À l’hiver 1862, en pleine guerre de Sécession, une compagnie de volontaires est envoyée à l’Ouest pour explorer des régions non cartographiées. Lancés à la conquête de terres omises, les patrouilleurs s’interrogent sur le sens donné à leur entreprise.
La photographie de Carlos Alfonso Corral restitue les palettes de couleurs sublimes d’un paysage sauvage, les variations des paysages traversés jusqu’au paradis blanc, le soin apporté aux accoutrements des soldats, figures pauvres et radieuses dans ce monde où le beau est assassin.
Au petit matin, dans la forêt, une meute de loups est en train de dévorer la charogne d’un animal. Le monde dans lequel entrent ces hommes est profondément sauvage. “Cette terre a tout” dit un soldat ancien à un jeune qui l’accompagne. Il y a des pierres, du quartz annonciateur d’or, des élans, des cerfs, des ours, des loups, de l’eau, des poissons, des arbres. “Ça serait un bel endroit pour construire une famille.” Ou pour l’enterrer. Dans ce cinéma qui n’est pas sous domination narrative, le western se prête à la contemplation. Les hommes chargent leurs armes, les décrassent, jouent aux cartes, improvisent une partie de baseball, fument, attisent le feu, chassent, tuent et dépècent les animaux à manger, prennent soin de leurs chevaux. Entre eux, les hommes parlent peu. Ils attendent, beaucoup, regardent l’horizon, prêts à dégainer au moindre mouvement, à la moindre présence ennemie.

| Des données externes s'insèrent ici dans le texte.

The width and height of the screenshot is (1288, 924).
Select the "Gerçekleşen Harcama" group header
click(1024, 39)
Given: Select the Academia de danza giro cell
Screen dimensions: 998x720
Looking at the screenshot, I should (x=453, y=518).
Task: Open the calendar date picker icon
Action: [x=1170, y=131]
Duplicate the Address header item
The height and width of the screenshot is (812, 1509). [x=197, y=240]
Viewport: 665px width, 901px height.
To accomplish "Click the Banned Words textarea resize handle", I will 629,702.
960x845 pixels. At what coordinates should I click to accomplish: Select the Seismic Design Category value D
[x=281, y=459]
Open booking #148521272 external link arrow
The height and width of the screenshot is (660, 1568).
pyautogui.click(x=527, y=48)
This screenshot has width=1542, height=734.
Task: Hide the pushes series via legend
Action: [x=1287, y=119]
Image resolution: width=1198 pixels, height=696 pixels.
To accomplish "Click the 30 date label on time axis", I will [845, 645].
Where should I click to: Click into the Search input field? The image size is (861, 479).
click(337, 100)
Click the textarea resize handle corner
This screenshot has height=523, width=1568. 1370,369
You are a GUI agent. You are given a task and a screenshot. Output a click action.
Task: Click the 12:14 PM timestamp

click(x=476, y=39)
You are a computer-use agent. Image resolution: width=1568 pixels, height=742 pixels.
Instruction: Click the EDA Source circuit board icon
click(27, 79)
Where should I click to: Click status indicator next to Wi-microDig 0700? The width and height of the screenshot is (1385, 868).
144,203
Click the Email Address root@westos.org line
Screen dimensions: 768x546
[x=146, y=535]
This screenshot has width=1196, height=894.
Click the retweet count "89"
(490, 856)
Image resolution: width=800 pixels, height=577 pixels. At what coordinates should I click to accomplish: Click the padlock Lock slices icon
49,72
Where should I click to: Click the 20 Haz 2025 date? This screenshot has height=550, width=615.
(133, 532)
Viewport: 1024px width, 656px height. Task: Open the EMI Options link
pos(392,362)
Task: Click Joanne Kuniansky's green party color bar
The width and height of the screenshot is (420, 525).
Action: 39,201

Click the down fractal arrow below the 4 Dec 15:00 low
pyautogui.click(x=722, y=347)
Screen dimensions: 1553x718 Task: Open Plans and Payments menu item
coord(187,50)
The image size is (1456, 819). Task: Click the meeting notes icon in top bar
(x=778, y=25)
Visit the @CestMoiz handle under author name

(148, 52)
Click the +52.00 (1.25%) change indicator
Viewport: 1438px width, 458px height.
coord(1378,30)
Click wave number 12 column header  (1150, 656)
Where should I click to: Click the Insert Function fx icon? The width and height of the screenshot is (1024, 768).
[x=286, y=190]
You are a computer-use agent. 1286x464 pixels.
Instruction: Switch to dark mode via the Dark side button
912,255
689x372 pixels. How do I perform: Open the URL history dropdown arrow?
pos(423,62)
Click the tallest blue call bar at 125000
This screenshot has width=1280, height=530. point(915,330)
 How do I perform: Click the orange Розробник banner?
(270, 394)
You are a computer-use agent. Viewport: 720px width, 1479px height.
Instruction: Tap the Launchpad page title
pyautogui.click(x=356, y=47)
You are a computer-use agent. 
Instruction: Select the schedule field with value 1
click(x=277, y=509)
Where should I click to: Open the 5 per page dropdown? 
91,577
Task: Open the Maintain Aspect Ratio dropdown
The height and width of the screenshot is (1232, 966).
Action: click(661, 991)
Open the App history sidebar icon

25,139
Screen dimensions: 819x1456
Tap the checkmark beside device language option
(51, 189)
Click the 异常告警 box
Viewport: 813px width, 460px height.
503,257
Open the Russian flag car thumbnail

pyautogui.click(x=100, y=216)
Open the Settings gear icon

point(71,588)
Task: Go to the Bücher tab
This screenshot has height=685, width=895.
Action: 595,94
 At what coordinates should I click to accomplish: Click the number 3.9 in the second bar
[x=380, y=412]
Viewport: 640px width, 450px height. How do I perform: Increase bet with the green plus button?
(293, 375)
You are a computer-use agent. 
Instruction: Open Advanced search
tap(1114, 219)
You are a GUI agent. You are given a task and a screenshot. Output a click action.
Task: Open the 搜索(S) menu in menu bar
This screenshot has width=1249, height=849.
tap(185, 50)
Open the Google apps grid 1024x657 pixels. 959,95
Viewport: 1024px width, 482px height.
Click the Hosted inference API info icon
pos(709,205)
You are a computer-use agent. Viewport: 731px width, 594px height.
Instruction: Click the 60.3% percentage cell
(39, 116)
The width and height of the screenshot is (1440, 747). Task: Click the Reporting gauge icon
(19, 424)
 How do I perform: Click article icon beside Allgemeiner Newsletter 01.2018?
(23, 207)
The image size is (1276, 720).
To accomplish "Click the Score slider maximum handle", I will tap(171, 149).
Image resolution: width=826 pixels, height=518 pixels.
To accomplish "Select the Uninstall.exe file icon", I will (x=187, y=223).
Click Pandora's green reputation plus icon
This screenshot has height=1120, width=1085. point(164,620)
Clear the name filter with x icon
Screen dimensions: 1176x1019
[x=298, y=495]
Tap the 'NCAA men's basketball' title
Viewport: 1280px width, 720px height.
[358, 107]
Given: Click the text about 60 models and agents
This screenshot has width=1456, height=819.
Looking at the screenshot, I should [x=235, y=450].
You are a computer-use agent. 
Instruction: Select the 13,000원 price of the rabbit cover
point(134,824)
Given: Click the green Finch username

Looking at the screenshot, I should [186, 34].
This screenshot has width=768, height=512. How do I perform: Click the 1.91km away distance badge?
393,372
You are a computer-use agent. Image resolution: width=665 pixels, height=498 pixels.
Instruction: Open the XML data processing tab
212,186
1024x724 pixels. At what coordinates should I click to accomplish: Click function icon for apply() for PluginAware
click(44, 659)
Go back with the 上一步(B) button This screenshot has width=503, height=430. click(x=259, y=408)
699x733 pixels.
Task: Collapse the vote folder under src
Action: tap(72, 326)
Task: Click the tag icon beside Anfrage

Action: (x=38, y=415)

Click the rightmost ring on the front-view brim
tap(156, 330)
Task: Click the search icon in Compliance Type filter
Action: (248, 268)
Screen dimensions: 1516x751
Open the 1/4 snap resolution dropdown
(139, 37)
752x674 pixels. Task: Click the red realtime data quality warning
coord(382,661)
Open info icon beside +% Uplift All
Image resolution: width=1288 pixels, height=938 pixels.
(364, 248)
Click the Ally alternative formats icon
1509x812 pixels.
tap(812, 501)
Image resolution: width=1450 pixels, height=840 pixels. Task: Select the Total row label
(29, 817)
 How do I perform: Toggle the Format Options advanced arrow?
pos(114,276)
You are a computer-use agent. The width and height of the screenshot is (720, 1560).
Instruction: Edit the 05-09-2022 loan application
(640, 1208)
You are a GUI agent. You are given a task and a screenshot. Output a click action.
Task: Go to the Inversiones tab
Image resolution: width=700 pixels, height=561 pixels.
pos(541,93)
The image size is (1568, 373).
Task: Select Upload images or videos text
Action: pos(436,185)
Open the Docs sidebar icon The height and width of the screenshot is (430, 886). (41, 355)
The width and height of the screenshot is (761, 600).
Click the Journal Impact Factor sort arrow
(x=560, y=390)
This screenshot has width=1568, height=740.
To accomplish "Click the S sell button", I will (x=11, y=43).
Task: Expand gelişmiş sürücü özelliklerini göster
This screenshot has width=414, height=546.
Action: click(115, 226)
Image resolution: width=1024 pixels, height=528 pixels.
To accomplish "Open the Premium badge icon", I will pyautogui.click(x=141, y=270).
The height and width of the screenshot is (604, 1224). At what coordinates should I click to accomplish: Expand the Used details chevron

La formule en surprendra plus d’un, mais Les Damnés est un grand film d’action(s). Des actions certes minimalistes, mais des actions tout de même, celles du quotidien, celles qui permettent d’avancer jusqu’au lendemain, celles qui s’aventurent dans les petits gestes plus que dans les mouvements de conquête. À la manière du roman de Dino Buzzati, Le Désert des Tartares, les hommes regardent au loin, attendent longuement, sans l’espérer, le visage à abattre de l’ennemi. Au soldat qui le remplace pour faire bonne garde, un volontaire habitué des armes à feu lui délivre un conseil. “Fais attention à tout ce que tu vois et qui bouge.” À celui qui regarde le film, le chemin est tracé, le conseil est donné. Et ce qui nous est donné à voir est d’une beauté rare qui s’inscrit davantage dans la tradition contemporaine des westerns contemplatifs que de leurs homologues conquérants qui flamboient par acte d’héroïsme. À ce titre, la photographie de Carlos Alfonso Corral restitue les palettes de couleurs sublimes d’un paysage sauvage, les variations des paysages traversés jusqu’au paradis blanc, le soin apporté aux accoutrements des soldats, figures pauvres et radieuses dans ce monde où le beau est assassin.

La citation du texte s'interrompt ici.